Corker wrestled with the decision of whether to run for months, he said, finally coming to peace with the idea of retiring in late August, while at an event in Clarksville. He set a final deadline of Tuesday at noon to make his decision, he said, whatever happened with the health-care vote.
“I came as a citizen legislator, I did, and hopefully I provided some entertainment for you all by being a person who’s not thinking about reelection,” Corker said during an interview in his office. “That’s the way I came, and I want to depart on that same basis.”
Corker revealed his plans to retire just hours after Senate Majority Leader Mitch McConnell (R-Ky.) announced that he would not hold a vote on the latest bill to repeal the Affordable Care Act because it was destined to fail amid defections from GOP moderates.
Corker’s announcement also came just hours before polls closed in the Republican primary runoff in Alabama, in which appointed Sen. Luther Strange lost to Roy Moore, a former state Supreme Court justice. Moore’s insurgent campaign emboldened the sort of anti-establishment figures who have made McConnell a target of enmity and who were searching for a primary challenge to Corker.

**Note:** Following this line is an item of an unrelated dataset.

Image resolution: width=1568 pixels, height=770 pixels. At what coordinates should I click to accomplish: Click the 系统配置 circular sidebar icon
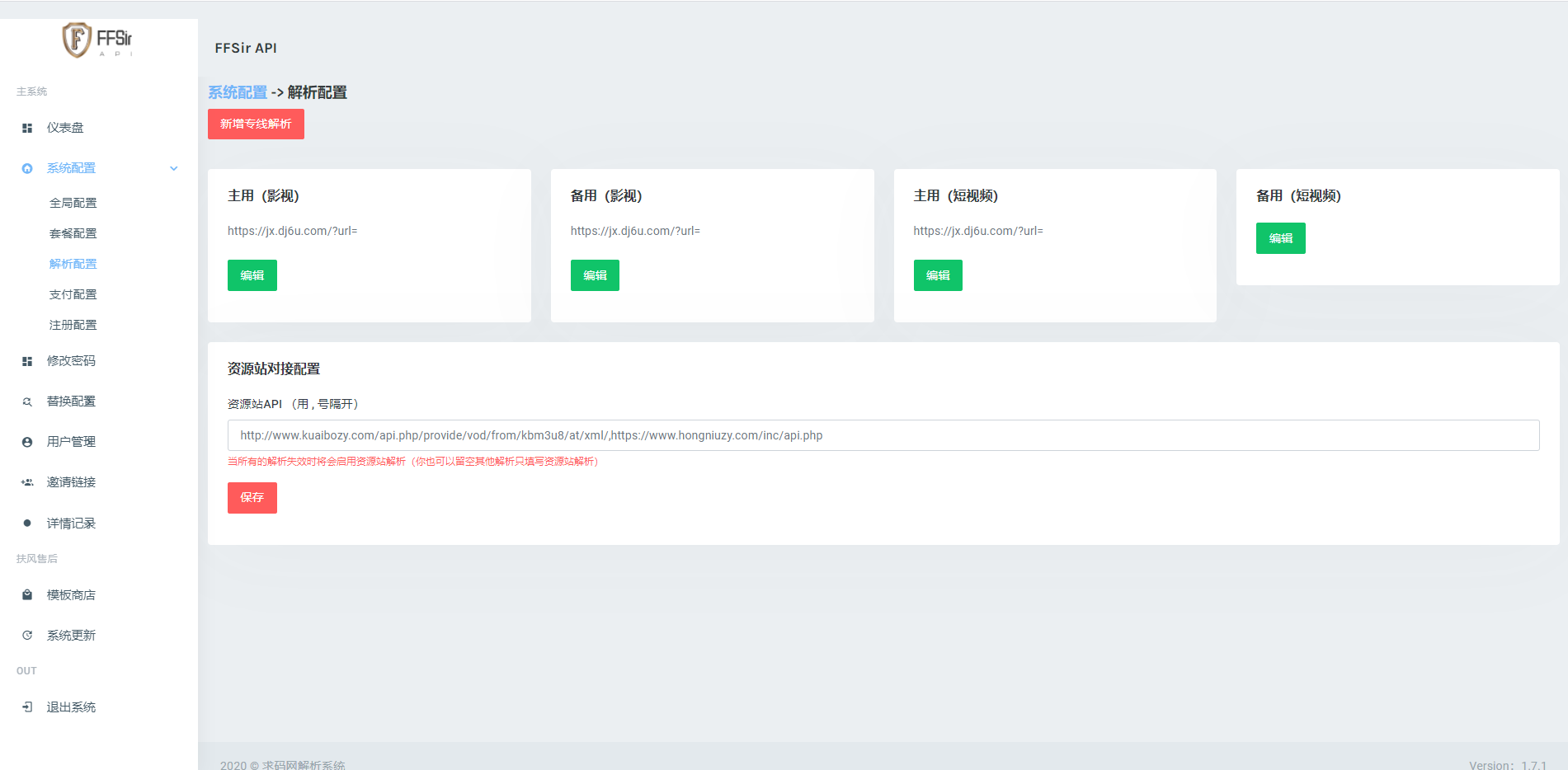(x=27, y=168)
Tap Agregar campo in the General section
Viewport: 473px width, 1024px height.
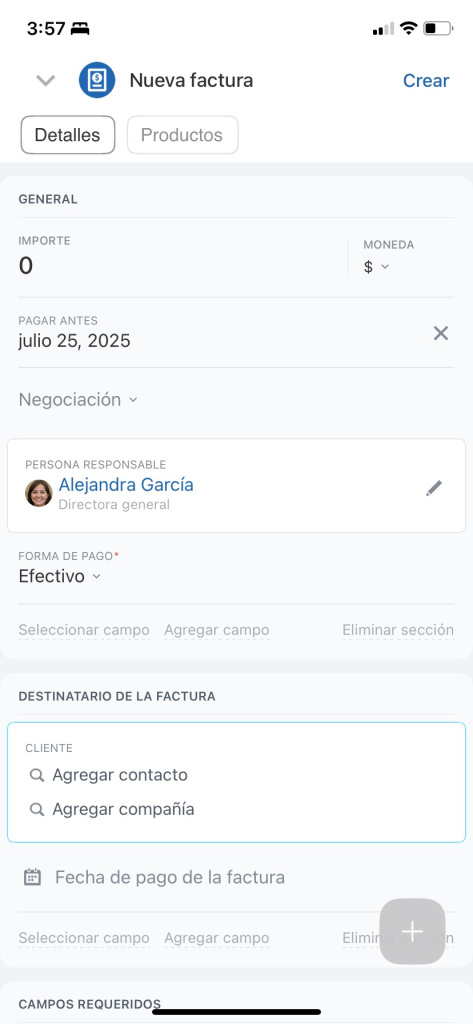pos(216,630)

Corker almost retired in 2012, but he was coaxed into running again when it became clear that he would be the top Republican on the Foreign Relations Committee.
There is a growing fear among Senate Republicans that other incumbents will retire or face heated primary challenges next year.
Next year’s Tennessee Senate race will give hard-line conservatives their best chance yet to break through in a state where they have failed in recent primaries for Senate and governor — one of the last holdouts against the tea party wave that has swept other Southern states.
Rep. Marsha Blackburn (R-Tenn.) might try to fill the conservative lane. Former representative Stephen Fincher (R), who retired last year with $2.4 million remaining in his campaign account, could try to run as a tea party hero — he was the first non-Democrat to win his western Tennessee seat since Davy Crockett — but with establishment help as someone who worked well with Alexander and Corker.
Some will look to Peyton Manning, the Super Bowl-winning quarterback who went to the University of Tennessee and retired in early 2016 from professional football. Manning is close to Corker, who brought him to a congressional GOP retreat this year.
Corker’s departure will be felt perhaps most acutely in the area of foreign relations, where the Tennessean not only served as his party’s top voice in the Senate but has for years been celebrated as one of the GOP’s best bipartisan dealmakers.
He established his chops early in his Senate career when lawmakers ratified the New START treaty, a strategic arms-control pact that regulates the size of the U.S. and Russian nuclear stockpiles. Corker was one of the key GOP players who negotiated changes that made it possible to bring more conservative votes on board.
As chairman of the Senate Foreign Relations Committee, Corker also tackled nuclear security, joining with ranking Democrat Benjamin L. Cardin (Md.) to design a bill that gave Congress an opportunity to weigh in on a multilateral deal to rein in Iran’s nuclear ambitions before it could go into effect.
More recently, Corker has been the chief go-between for the White House and Congress when it comes to whether the president will certify Iran’s compliance with the deal next month — a decision that could kick off a brutal battle on Capitol Hill over whether to reimpose nuclear sanctions against Tehran.
Corker has fallen into the role of liaison between the Trump administration and the Senate on other matters as well, including sanctions, nuclear threats and foreign wars. He speaks with Secretary of State Rex Tillerson constantly and has frequent contact with the president.
At times, that has meant Corker has been the one holding the Senate back from tackling issues popular with the rank and file. For months, for example, he staved off a burgeoning effort to increase sanctions against Russia — he later explained that he intended to give Tillerson a chance to make a deal with Moscow to improve the bleak war in Syria.